TABUR, LAPORKAN PELANGGARAN HAM KE KOMNAS HAM

Tim Advokasi Untuk Buruh dan Rakyat (TABUR) adalah tim advokasi yang dibentuk untuk memberikan advokasi terhadap pelaksanaan Unjuk Rasa dan Mogok nasional (Monas) Buruh pada tanggal 24-27 November 2015.

Tim advokasi ini terdiri dari LBH Jakarta, Kontras, advokat, assisten advokat yang berasal dari serikat pekerja dan LSM kemanusiaan.

Pada 23 November 2015, Nelson F. saragih, SH, salah satu anggota TABUR yang berasal dari Federasi Serikat Pekerja Pulp dan Kertas Indonesia (FSP2KI), bersama-sama dengan anggota TABUR lainnya yang dipimpin oleh Maruli, S.H dan Wirdan Fauzi, SH  dari LBH Jakarta mendatangi Komisi Nasional Hak Asasi Manusia (Komas HAM) untuk melaporkan pelanggaran HAM yang telah dialami buruh selama persiapan Monas dan antisipasi pelanggaran HAM selama Monas.

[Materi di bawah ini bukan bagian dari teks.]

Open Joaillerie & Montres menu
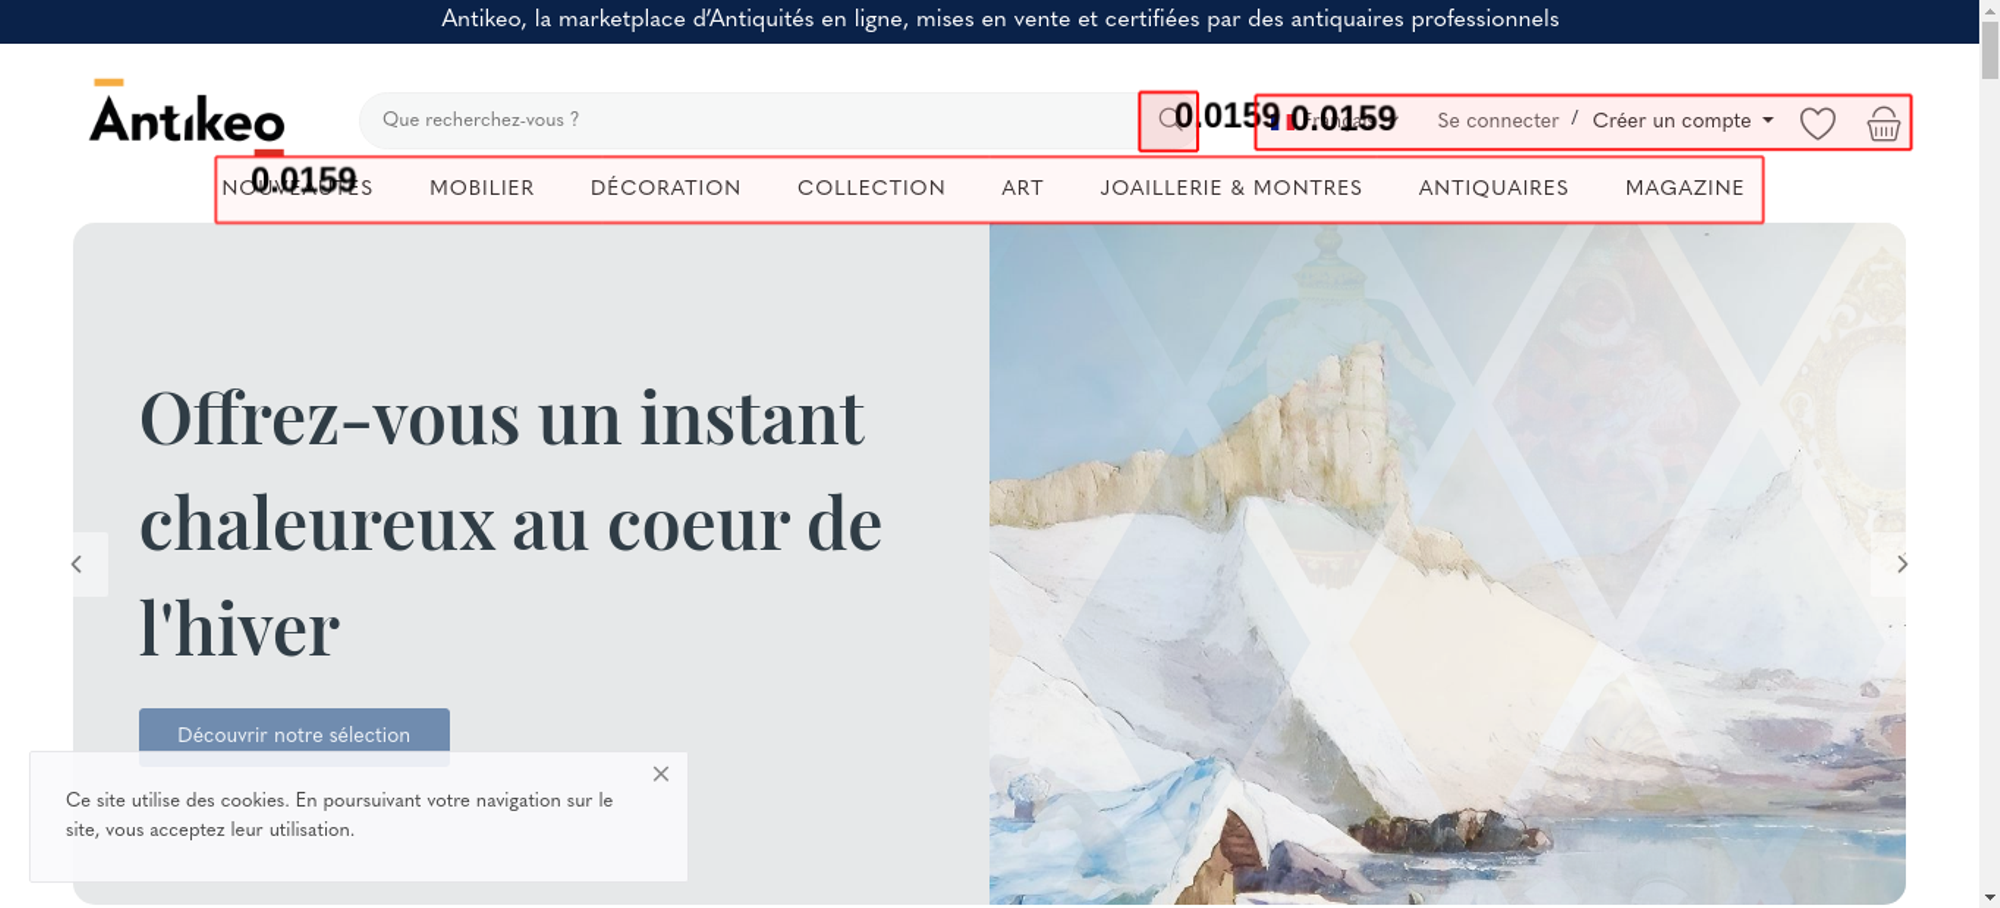The width and height of the screenshot is (2000, 908). click(x=1231, y=188)
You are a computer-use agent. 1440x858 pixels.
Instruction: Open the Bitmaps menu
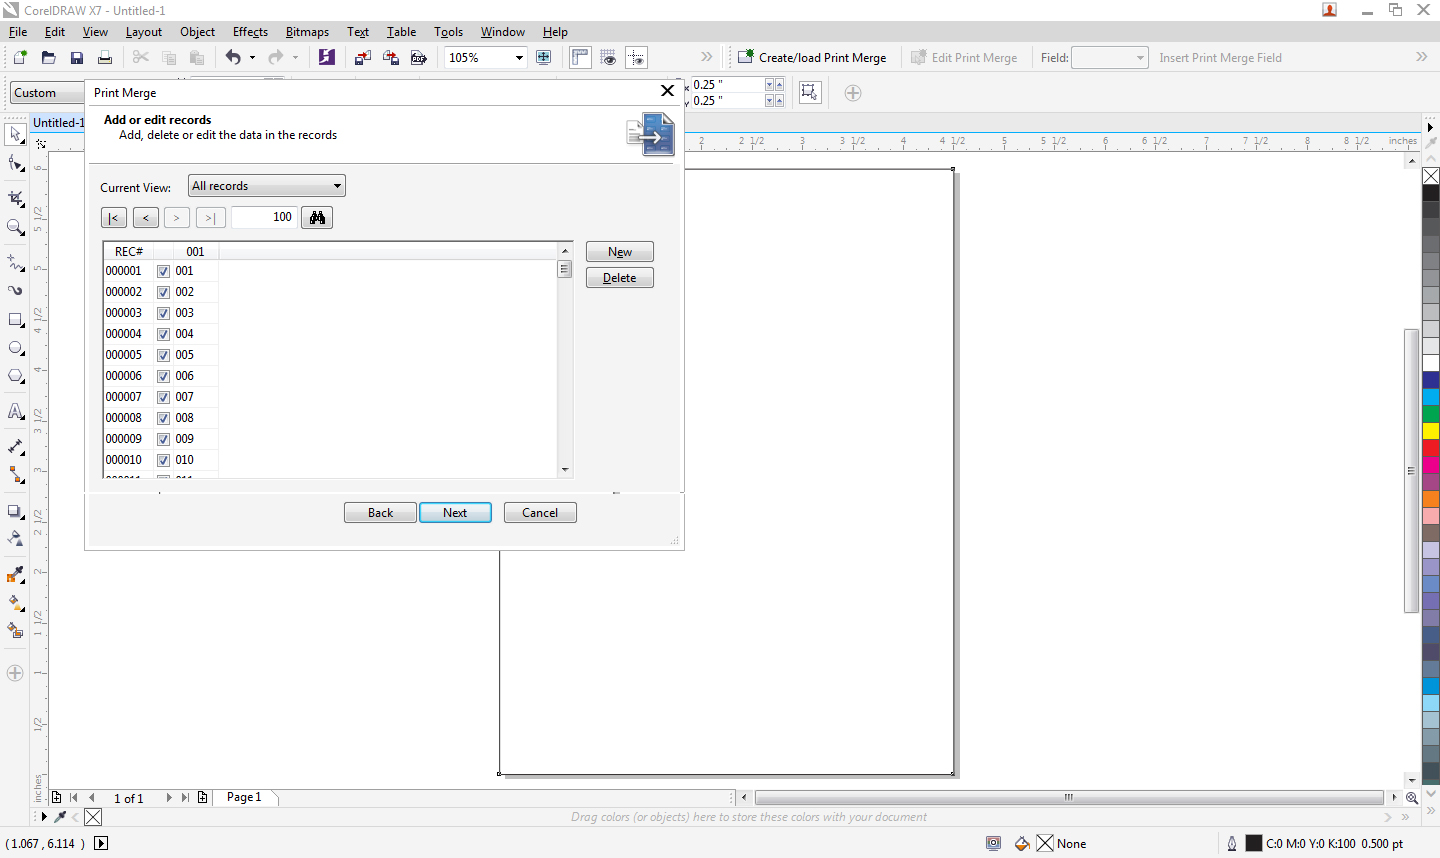point(307,31)
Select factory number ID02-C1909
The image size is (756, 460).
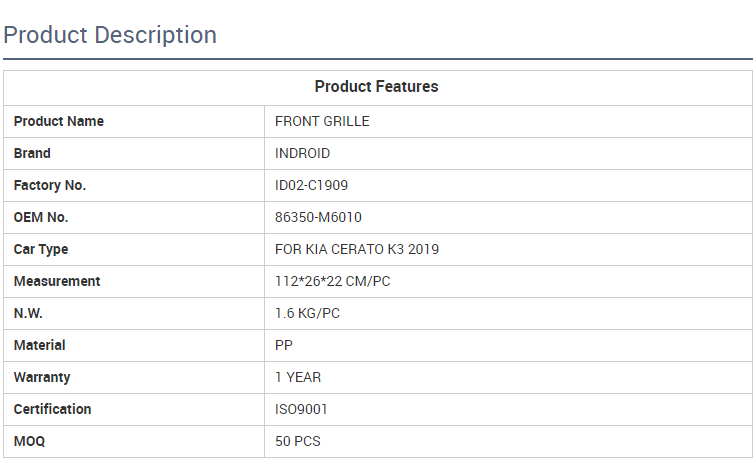tap(312, 186)

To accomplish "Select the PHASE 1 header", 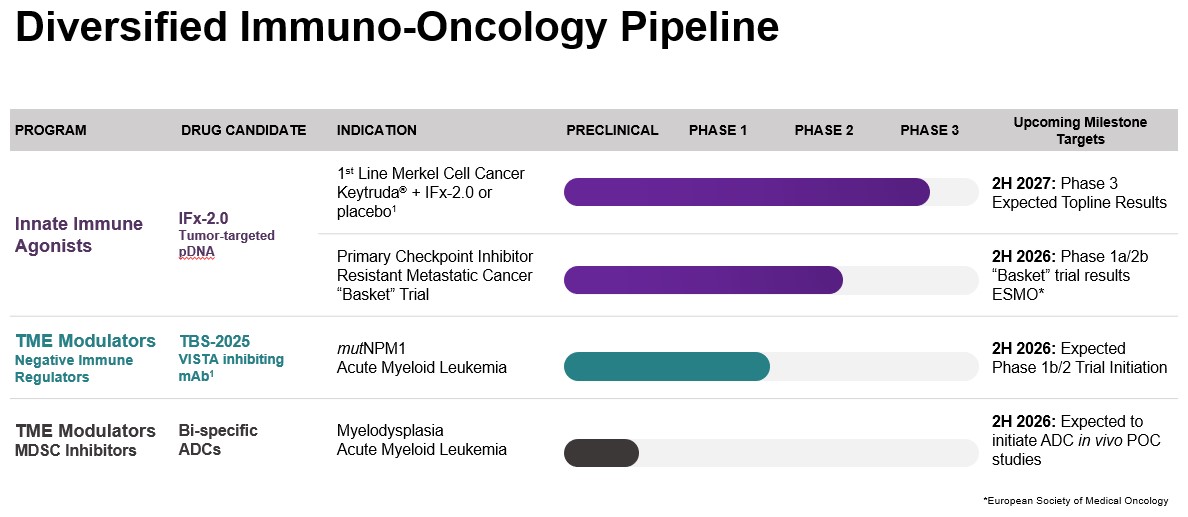I will pyautogui.click(x=718, y=130).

Bentuk-bentuk pelanggaran ini adalah adanya intimidasi dari oknum kepolisian, pengusaha dan preman terhadap buruh.

Tim TABUR diterima oleh Komisioner Komnas HAM yang berjanji akan melakukan pemantauan selama Monas dan akan mengirim surat kepada Presiden, Kapolri, Menaker dan pihak lain yang relevan. (nfs).